Côté graphismes, comme souvent avec Suda 51, la technique importe moins que l'artistique. Ainsi, si KID utilise l'Unreal Engine 3, celui-ci est totalement méconnaissable grâce à un design général se rapprochant d'un mélange entre Killer 7 et Sin City. Couleurs en aplat, ombres très marquées, surcharge d'effets, la partie visuelle de KID ne laissera à coup sûr personne indifférent, et risque - comme souvent avec les jeux Grasshopper - de séduire autant que rebuter. Qu'on aime ou pas, on ne peut en tout cas nier une réelle volonté de proposer un design radicalement différent, un effort bienvenu en ces temps de photoréalisme systématique. De plus, le rendu des protagonistes de KID leur confère des regards particulièrement expressifs, et on appréciera également les bonnes animations de Mondo lors des combats. En revanche, les décors ne bénéficient hélas pas toujours du soin apporté aux personnages, et on regrettera des modélisations parfois assez sommaires dans certains niveaux. Heureusement, la direction artistique forte permet toutefois de relativiser quelque peu ces approximations techniques. Les problèmes de tearing sont hélas bien plus gênants, car quasi systématiques dés que l'on déplace la caméra. On finit par s'y habituer, mais il est dommage que ces problèmes de synchronisation verticale soient aussi marqués car cela entache une partie graphique par ailleurs très réussie.
Toujours soignée dans les jeux Grasshopper, la bande sonore n'est encore une fois pas en reste niveau étrangetés. Confiée à Akira Yamaoka, l'ost de KID est en effet aussi bizarre que le jeu qu'elle illustre. Guitares rock, sons électroniques, violons et percussions violentes se mêlent au sein de compositions brillantes et travaillées, confirmant que l'homme est tout à fait capable de faire autre chose que du Silent Hill - comme il l'avait d'ailleurs montré dans le sous estimé Shadows of the Damned. Il est d'ailleurs dommage que le mixage du jeu ne mette pas plus en avant les musiques, celles-ci disparaissant souvent dans le fracas et la fureur des combats. Quant au doublage, les puristes auront la joie de pouvoir profiter des excellentes voix japonaises (le doublage anglais est aussi disponible), même si la synchronisation labiale n'est hélas pas toujours parfaite dans certaines scènes.

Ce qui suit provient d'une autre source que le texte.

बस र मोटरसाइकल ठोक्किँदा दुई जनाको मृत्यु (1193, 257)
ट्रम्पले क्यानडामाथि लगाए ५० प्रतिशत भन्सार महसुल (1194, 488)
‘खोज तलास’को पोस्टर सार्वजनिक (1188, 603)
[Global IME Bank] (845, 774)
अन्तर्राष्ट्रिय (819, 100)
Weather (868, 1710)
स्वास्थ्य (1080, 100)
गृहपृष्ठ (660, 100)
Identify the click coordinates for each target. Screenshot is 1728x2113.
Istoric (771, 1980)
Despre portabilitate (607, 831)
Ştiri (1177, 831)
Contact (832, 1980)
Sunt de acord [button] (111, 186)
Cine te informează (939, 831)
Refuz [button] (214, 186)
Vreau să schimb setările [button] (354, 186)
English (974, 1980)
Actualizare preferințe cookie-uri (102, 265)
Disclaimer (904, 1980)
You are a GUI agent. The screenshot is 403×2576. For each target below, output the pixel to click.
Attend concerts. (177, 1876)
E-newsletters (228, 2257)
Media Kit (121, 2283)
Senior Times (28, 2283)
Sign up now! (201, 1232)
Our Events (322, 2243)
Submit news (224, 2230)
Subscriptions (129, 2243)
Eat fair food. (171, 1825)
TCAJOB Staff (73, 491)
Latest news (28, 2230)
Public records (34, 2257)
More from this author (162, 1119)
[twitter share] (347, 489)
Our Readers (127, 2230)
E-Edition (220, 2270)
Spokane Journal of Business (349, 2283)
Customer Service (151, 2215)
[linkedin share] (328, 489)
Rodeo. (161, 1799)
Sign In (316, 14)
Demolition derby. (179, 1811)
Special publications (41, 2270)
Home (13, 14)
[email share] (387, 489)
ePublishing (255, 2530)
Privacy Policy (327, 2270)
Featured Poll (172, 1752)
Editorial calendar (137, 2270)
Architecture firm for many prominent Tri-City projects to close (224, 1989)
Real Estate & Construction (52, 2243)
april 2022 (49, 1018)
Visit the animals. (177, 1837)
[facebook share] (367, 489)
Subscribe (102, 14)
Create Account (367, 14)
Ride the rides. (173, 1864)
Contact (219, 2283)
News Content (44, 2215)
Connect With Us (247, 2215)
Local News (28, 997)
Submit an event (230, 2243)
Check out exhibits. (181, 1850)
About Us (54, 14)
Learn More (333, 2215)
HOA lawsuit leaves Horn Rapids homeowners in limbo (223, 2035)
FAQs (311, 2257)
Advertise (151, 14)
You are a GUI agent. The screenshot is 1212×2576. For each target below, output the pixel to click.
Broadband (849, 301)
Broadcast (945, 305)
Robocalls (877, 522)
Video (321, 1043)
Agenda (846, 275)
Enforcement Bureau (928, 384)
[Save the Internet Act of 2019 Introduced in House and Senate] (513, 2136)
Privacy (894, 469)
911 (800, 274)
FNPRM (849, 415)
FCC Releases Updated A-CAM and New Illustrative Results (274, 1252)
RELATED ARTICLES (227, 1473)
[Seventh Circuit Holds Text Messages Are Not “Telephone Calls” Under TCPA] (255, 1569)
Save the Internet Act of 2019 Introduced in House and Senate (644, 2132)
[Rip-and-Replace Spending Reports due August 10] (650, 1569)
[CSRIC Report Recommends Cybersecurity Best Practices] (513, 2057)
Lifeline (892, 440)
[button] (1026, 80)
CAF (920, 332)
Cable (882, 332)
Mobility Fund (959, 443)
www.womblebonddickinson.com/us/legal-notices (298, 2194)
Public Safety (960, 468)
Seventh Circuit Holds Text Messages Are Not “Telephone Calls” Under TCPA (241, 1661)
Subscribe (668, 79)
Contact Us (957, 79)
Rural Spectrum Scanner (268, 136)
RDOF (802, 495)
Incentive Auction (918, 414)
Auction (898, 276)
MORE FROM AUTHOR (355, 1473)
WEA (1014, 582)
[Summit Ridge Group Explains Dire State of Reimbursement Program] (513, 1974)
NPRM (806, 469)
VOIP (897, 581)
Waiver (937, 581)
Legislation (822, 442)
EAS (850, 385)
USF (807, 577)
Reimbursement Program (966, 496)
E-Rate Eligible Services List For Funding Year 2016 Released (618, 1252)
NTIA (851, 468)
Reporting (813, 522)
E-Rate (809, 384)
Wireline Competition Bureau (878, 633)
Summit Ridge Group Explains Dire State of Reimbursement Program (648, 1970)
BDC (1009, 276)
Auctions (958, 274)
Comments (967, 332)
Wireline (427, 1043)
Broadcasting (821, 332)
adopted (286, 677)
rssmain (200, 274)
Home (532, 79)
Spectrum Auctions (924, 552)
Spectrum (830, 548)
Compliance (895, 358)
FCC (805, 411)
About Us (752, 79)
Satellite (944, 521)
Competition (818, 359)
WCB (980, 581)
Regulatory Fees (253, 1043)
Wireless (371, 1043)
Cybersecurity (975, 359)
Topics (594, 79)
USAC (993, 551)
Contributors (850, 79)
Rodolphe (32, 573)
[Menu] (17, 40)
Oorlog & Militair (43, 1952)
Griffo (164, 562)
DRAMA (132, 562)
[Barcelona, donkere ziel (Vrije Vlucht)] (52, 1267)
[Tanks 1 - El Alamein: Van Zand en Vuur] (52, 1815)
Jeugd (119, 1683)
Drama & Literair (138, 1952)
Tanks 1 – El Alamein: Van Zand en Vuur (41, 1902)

En ce qui concerne la durée de vie, les missions principales de Mondo se boucleront en une petite dizaine d'heures. Un chiffre juste dans la moyenne, mais qui pourra aisément être augmenté grâce aux nombreuses sous missions à faire et refaire pour améliorer son classement et les capacités de notre tueur. Et pour les plus courageux, des costumes coquins sont débloquables pour les personnages féminins, mais requièrent toutefois de boucler les niveaux avec le classement maximal afin d'être disponibles à l'achat - pour un prix prohibitif - dans la boutique du jeu. Ajoutez à cela les difficiles missions de Scarlett, l'infirmière sexy à la seringue géante qui se cache dans les niveaux du jeu, ainsi qu'un mode de difficulté supplémentaire à déverrouiller, et vous comprendrez que vous n'avez pas fini de trancher du Wire si vous souhaitez boucler le dernier jeu de Grasshopper à 100 % !
Verdict
Tous les commentaires (22)
Mais il est en effet dommage que, par exemple, les "pouvoirs" spéciaux de Vivienne et Bryan n'aient pas été plus exploités, par exemple en les rendant jouables pour passer tel ou tel passage.
Je dirais : Shadows of the Damned en premier, pour sa jouabilité Mikamiesque au poil, son ambiance infernale et sa fin, ensuite Killer is Dead pour la direction artistique, les musiques et le gameplay bien énervé, et enfin Lollipop Chainsaw en "dernier", car bien que très sympa beaucoup trop court et moins profond, tant au niveau de la jouabilité que du scénario.
Et puis on en parle pas trop mais perso, je n'ai pas du tout aimé les phases gigolos. Cette espéce d'approche femme objet n'est absolument pas mon trip et être obligé de se farcir ces passages pour les items utiles m'a un peu gacher l'expérience.
Le côté femme objet du mode gigolo ne m'a pas vraiment gêné, vu qu'on voit très clairement que c'est une grosse connerie à ne pas du tout prendre au sérieux, bardée de clichés machos (on s'en fiche de ce que raconte la fille, il suffit de lui offrir des cadeaux et hop on peut coucher avec), tellement énormes qu'il m'était impossible d'être mal à l'aise. J'ai d'ailleurs montré ces phases à ma douce, qui ne s'est pas du tout montrée choquée mais s'est plutôt bidonnée :D
Quant à la mise en scène, je la vois comme une représentation poussée jusqu'à la caricature de ce que l'on voit systématiquement dans les scènes "de charme" de la plupart des oeuvres de fiction actuelles. Des femmes dénudées mais pas trop, des hommes qui ne le sont quasiment JAMAIS, et des comportements stéréotypés à chaque genre. En fait, ce qu'on reproche au mode gigolo, c'est peut-être ce qu'il entend dénoncer lui-même par l'absurde...
Après je dis ça, c'est juste à vue de nez, hein ! :)
Et d'ailleurs, la promo de Lollipop, dans le genre fan service gratuit, elle se posait aussi un peu là :D (dans le même ordre d'idées, l'héroïne de Shadows of the Damned en nuisette les trois quarts du temps, c'était pas mal non plus ^^)
L'héroine de Shadow... ben on ne la voit tout de même pas souvent. Hormis la course poursuite un peu ridicule... mais je dirais que tout le jeu est empreint de la dimension sexuelle, à travers l'arme, les répliques du crâne... ça j'aime bien. Dans KiD, les niveaux gigolos sont coupés du reste.
tu peux décréter LC le plus mauvais jeux de Grasshoper, mais je m'y suis amusé. Il y avait de la progression dans les techniques, de la variété dans les situations, et quelque chose de plus cohérent. J'en garde un bon souvenir.
Donc à l'arrivée, en effet, il n'y a pas photo, mais pas dans le sens où tu l'entends.